- _Exercise objective_: The stretch wanted below opens at the line containing "The image size is (1146, 685)." and closes at the line containing "Click the Rank change column header". Please return it exactly, with no other lines.

- _Supplied data_:
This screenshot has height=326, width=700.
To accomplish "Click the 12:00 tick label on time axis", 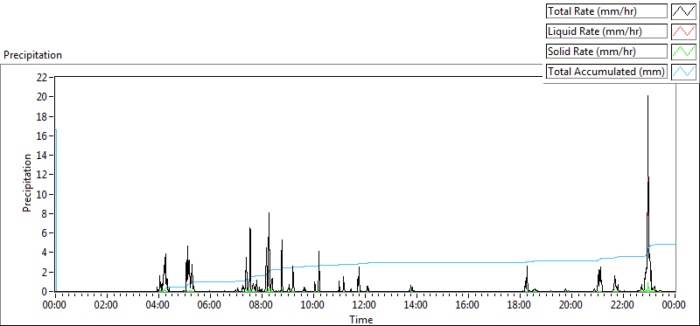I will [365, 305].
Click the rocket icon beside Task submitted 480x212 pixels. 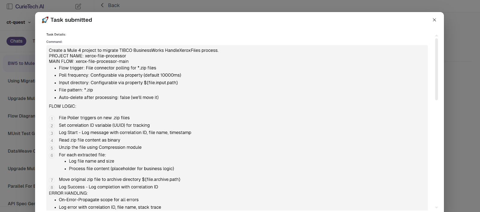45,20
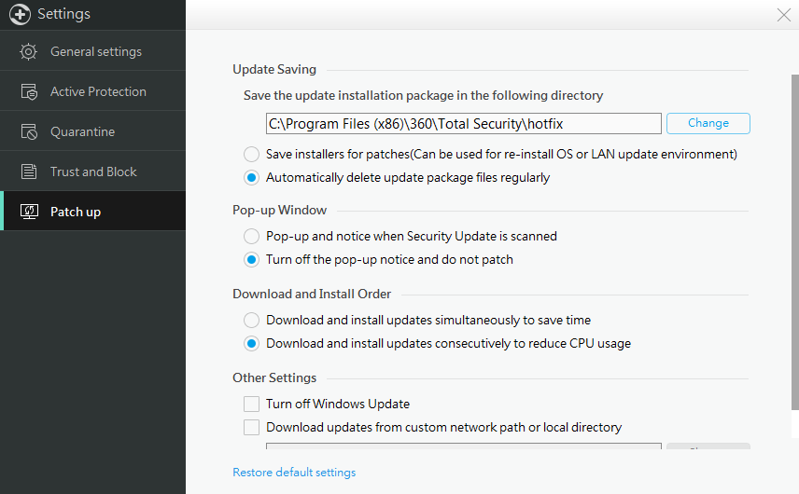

...

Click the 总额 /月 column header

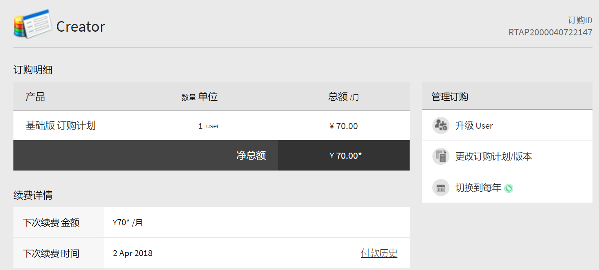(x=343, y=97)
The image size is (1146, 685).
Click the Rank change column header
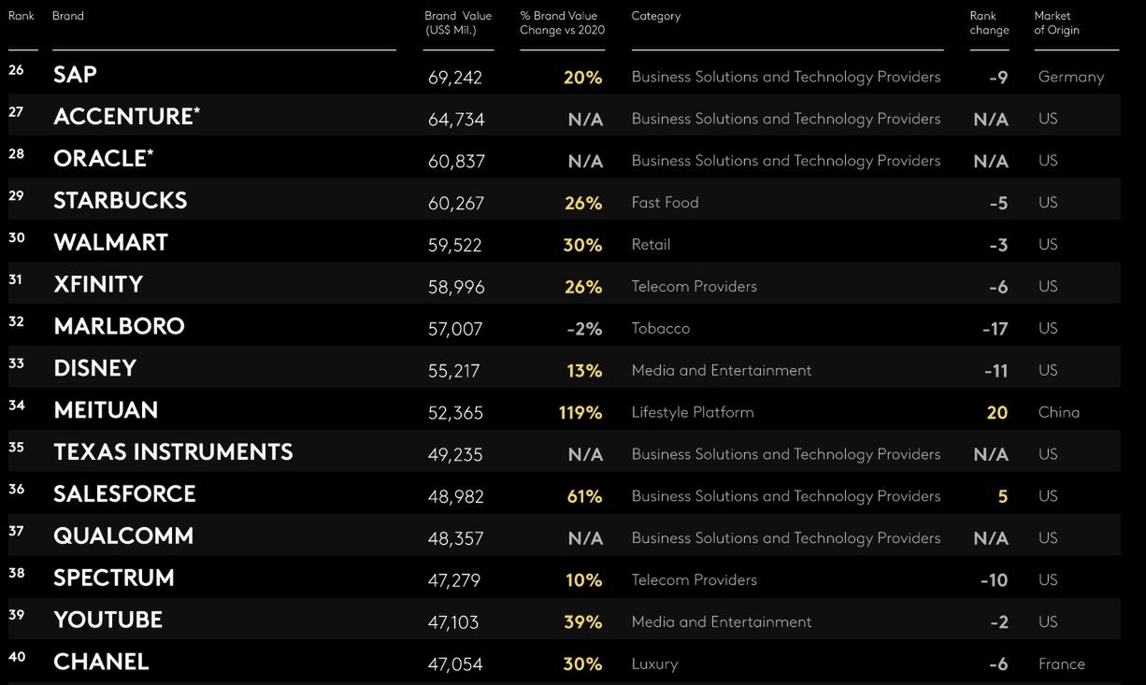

- _Answer for the task_:
The image size is (1146, 685).
Click the Rank change column header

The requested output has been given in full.